Hz. Peygamber (aleyhissalâtu vesselâm)'in hassasiyetle üzerinde durduğu bir husus çocukların ismidir. Bir kısım hadisler, Resûlu Ekrem'in doğumun daha birinci gününde çocuğa isim verdiğini teyid ederse de diğer bir kısım hadisler yedinci günü tesmiye edilmesinin gerektiğini ifade etmektedirler. Hadislerdeki bu ihtilâflı durumu Buharî, ilgili bâba: "Akîka kurbanı kesmeyecekler için çocuğun doğduğu günün akşamı tesmiyesi bâbı" diyerek başkasında rastlanmayan latif bir te'lifle halleder. İbnu Hacer'in de belirttiği gibi Buhârî'nin mezkur babında doğumun ilk günü tesmiye edildikleri zikredilen çocuklar için akîka kurbanı kesildiğine dâir sarahat mevcût değildir. Nitekim az sonra görüleceği üzere akîka kurbanı vücûbiyetten çok, istihbab ifâde eden bir tavsiyedir.



Her hâl u kârda tesmiyeyi 7. günü yapma şıkkı da iltizam edilse "daha önce isme muhtaç değildir" gerekçesi ne nass ne de makulat yönünden pek o kadar geçerli görülmüyor. Zirâ Hz. Peygamber (aleyhissalâtu vesselâm) düşük çocukların bile tesmiye edilerek gömülmesini emretmektedir.

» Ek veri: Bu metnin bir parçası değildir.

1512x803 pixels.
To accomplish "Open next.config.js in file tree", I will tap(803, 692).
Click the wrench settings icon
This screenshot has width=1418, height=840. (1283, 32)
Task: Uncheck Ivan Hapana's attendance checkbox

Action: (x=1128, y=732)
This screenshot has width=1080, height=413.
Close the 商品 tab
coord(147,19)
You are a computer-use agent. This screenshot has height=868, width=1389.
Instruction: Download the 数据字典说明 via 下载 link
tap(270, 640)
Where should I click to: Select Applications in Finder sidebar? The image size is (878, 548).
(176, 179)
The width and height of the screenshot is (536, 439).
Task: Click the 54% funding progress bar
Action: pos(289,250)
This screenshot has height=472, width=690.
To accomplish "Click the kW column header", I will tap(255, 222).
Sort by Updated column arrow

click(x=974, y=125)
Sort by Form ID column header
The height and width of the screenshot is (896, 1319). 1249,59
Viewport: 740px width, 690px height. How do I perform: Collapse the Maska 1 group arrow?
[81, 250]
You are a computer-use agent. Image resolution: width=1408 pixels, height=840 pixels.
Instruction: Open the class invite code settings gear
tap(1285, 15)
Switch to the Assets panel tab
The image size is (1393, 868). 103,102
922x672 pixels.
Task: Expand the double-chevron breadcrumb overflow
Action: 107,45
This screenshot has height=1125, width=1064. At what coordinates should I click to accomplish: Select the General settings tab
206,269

Tesmiyede dikkat edilecek husûs, çocuğa verilecek ismin güzel olmasıdır. Sünnet her babanın evladına karşı vazifelerinden biri olarak ona güzel bir isim vermesini zikreder ve şöyle emreder: "Siz kıyâmet günü kendi isimleriniz ve babalarınızın isimleriyle çağrılacaksınız, öyle ise isimlerinizi güzel kılın". Mânevî tevâtür derecesini bulan rivayetlerin tesbit ettiği üzere Hz. Peygamber (aleyhissalâtu vesselâm) bir çok kimsenin ismini kötü olduğu için değiştirmiştir. Güzel isimle ilgili olarak sünnette gelen ısrardan mülhem olarak, birçok âlimler ismin müsemmâya te'sir edeceğini ileri sürmüşlerdir.[20]